Last update: 09:00 | 09/11/2017
Have you ever tried eating snakes in Ha Noi?
If you feel brave enough, head to Le Mat Village, the most well-known place in Viet Nam to enjoy delicious dishes prepared from snakes raised by locals. Here, you can see and even hold some snakes at the farm before you enjoy a feast of local snake delicacies.
Package: Snake meat wrapped in "la lot" leaves.
Le Mat is only seven km from Ha Noi’s Old Quarter. After a 30 minute drive, you will find yourself in the ancient village in Viet Hung ward of Long Bien District, where snake restaurants are abundant.
The most popular snakes served in these restaurants are grass snakes and cobras — the cobra is ten times more expensive than grass snakes, of course — and they are all alive.
Historic trade: Snake breeding became a Le Mat Village specialty centuries ago.
At the restaurant, you will have the chance to see how your chosen snake is prepared. Its heart and gall are poured into glasses of wine to drink. Other parts of the snake are cooked in different ways to make around ten dishes. Preparation methods include grilling, frying, steaming, wrapping in leaves and even soaking in traditional medicine.
Snake alcohol is quite popular because it is believed to be good for one’s health.
Truong Khac Lap, owner of the village’s Ran Rao restaurant, is proud of his restaurant, which has been open for 20 years.
“Our customers can choose the live snakes in our farm. Then we will prepare dishes from those snakes following their demands,” he said.
Sticky: Glutinous rice cooked with snake grease.
At first, visitors to the restaurant “were overwhelmed with their fear of snakes.” So the restaurant prepared the snakes out of sight to avoid scaring the already anxious clients.
Snake meat, he said, is quite similar in taste and texture to eel meat. Popular dishes include stir-fried crispy snake skin, pan-fried backbone with rice crackers, snake with fried vermicelli, snake wrapped in la lot leaf, snake soup and snake spring rolls.
Adventurous diners can taste snake wine, which is rice wine mixed with blood and heart of the snake.
“It is very good for health, supporting immune function and bone health. Snake wine is especially good for male sexual vitality,” he explains. “We have more and more people coming here to visit snake farms and enjoy the many snake meats, not just for the taste, but also the considerable health benefits.”
No one knows exactly when villagers in Le Mat began to breed snakes. But for centuries, they have told each other a legend explaining the origin of the job.

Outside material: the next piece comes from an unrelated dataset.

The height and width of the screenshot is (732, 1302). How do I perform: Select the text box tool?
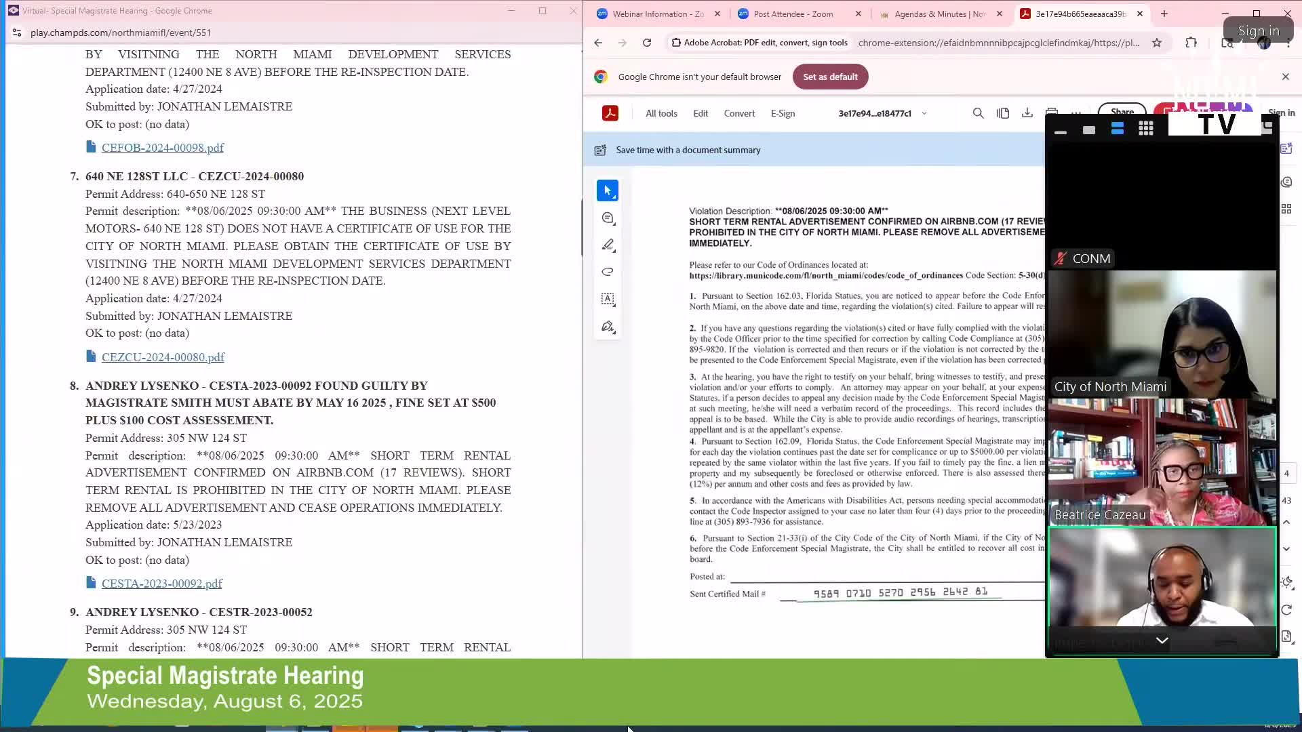coord(608,299)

Fried: Spring rolls made with snake meat.
Legend has it that one day while the daughter of King Ly Thai Tong (1072-1127) was on a pleasant boat cruise with her maids on the Duong River, a big snake, which was considered a water monster, overturned the boat and caught the princess.
The crew could do nothing to protect the unfortunate princess. But a young man in the Hoang Family from Le Mat Village dove into the water, fought against the monster and, in the end, succeeded in killing it and saving the princess.
King Ly Thai Tong was deeply impressed by the young man’s feat and gave him a reward of gold and court titles. But the hero graciously rejected the reward and, instead, requested the King allow him and a number of poor people to reclaim land in the areas west of the capital in Thang Long.
Swimming: Snake soup
As the King gave his assent, the young man led the poor to reclaim their land and established 13 prosperous and famous agricultural settlements in the neighbourhood of Thang Long. When the man passed away, the locals honoured him as the village’s tutelary god and every year organize a festival to commemorate him.
Following the example of the man, inhabitants in Le Mat began to breed snakes.
Le Mat Village Festival consists of many unique rites and folk activities, such as the water offering ceremony, the snake killing dance – one of the ten ancient dances in the imperial capital of Thang Long—and the rite of catching carp.
A lucrative, recognised speciality
There are roughly 100 snake-farming households in Le Mat.
It is hard to believe that not long ago, the business of snake breeding and meat production almost disappeared. From the 1960s to 1990s snakes around Le Mat were bred for restaurants and pharmaceutical purposes.
Also fried: Fried snake, one of the most popular snake dishes in Le Mat Village.
Then, in 1993, Viet Nam ratified the international convention on the protection of wildlife and imposed restrictions on the snake-breeding industry. Snake meat disappeared from menus. In 2007, aware of the negative repercussions on the local dining economy, Vietnamese authorities granted Le Mat ‘craft village’ status. On this basis plans for development were drawn to turn snake breeding and meat production into an experience that would be popular with tourists eager to sample this most unique Vietnamese specialty.
If you are brave enough to experience meat, just jump on city Bus No. 10 to Long Bien Bus Station and walk a few hundred metres to Le Mat Village.